Note that you don’t need this whole function to get that kind of speed, the above definition mynorm2(A) = sqrt(sum(abs2,A)) gets you most of the way:
julia> @btime mynorm2($A)
1.812 μs (0 allocations: 0 bytes)
57.68886221802906
julia> @btime foo2($A)
1.432 μs (0 allocations: 0 bytes)
57.68886221802905
(OK I suppose that’s a 20% difference…)
So it seems like the first rule of getting a fast norm, is not to use norm. Curiously enough while sqrt(sum(abs2,A)) is normally faster, right at 32 elements the timing for norm plunges and beats the sum for a little while. Thankfully rolling your own takes less macro decoration, and we have two good alternatives to play with: @simd and @avx.
jnorm(A) = norm(A)
jsumnorm(A) = sqrt( sum( abs2, A ))
function jsimdnorm(A)
∑= zero(eltype(A))
@simd for i ∈ A
∑ += i * i
end
sqrt( ∑ )
end
function javxnorm(A)
∑= zero(eltype(A))
@avx for i ∈ eachindex(A)
∑ += A[i] * A[i]
end
sqrt( ∑ )
end
Running a simple benchmark for 128 and 1024 elements on a lower power Ryzen 5 (julia 1.5.3) gets these times:
128 1024
jnorm 65.600 ns 513.800 ns
jsumnorm 38.200 ns 125.200 ns
jsimdnorm 22.200 ns 108.200 ns
javxnorm 16.400 ns 77.400 ns
You can see my full notebook here My appologies that the calculations for the final chart take several minutes to collect.
The reason that norm is slow might be that can be significantly more accurate than sqrt(sum(abs2, x)) when elements of x span many orders of magnitude.
I get that, as it was mentioned before.
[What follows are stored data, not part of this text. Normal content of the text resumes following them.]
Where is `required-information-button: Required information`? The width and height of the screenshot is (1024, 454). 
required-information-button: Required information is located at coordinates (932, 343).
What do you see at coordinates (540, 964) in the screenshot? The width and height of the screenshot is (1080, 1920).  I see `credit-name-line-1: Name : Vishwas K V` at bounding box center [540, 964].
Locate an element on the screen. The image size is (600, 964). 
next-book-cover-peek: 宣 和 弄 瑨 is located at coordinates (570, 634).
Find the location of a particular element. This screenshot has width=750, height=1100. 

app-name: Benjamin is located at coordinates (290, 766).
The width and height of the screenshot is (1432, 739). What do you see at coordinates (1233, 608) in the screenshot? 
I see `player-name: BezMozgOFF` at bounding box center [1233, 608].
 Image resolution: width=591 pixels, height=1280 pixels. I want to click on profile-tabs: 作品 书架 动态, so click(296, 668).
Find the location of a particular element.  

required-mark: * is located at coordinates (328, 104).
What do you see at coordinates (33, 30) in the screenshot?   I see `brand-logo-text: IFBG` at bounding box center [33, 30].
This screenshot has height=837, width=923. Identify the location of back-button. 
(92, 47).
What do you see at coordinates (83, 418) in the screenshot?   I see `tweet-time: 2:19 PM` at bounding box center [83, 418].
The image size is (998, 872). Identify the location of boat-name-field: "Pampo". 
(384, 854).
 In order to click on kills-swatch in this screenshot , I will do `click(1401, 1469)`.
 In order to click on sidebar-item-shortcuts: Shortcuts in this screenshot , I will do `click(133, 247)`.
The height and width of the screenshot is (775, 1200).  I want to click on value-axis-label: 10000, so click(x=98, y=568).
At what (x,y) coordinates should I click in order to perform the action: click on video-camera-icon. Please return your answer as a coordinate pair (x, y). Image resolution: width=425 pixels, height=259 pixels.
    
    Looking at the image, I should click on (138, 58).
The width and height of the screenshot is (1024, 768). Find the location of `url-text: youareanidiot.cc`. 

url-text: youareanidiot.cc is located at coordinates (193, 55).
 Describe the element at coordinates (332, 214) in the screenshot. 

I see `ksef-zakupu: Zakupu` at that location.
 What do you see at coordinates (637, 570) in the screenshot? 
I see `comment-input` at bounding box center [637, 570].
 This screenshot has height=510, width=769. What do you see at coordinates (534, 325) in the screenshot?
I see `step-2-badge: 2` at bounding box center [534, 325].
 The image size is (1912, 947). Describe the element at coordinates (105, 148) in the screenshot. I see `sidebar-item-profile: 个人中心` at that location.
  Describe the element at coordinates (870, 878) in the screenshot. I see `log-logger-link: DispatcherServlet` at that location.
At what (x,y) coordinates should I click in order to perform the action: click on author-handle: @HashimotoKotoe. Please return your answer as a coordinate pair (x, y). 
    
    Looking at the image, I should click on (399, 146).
Just pointing out that the cost of that optional accuracy (even in cases where you don’t need it or want it), can be upwards of 4-6X these days.
If norm is that much slower, it would be interesting to see if we could get better performance with extended precision. All it would require is doing the accumulation (not the squaring) in twice precision, which would be a change from 2 operations per element (technically 1 with fma) to 5 (4 with fma). For 32 bit and smaller datatypes, it could probably done even more cheaply by just using single operations with the wider type.
Good reminder. The code for the norm using this is just jcompnorm(A) = sqrt(dot_oro(A,A)) which should be really fast. (package dependencies prevent me from testing this easily though).
Doing the sum in extended precision doesn’t save sqrt(x^2 + y^2) from overflow or underflow of the squares. E.g.
julia> using LinearAlgebra
julia> x=3e-200; y = 4e-200;
julia> norm([x; y])
5.0e-200
julia> sqrt(x^2 + y^2)
0.0
julia> sqrt(big(x^2) + big(y^2))
0.0
You need to convert to big before squaring.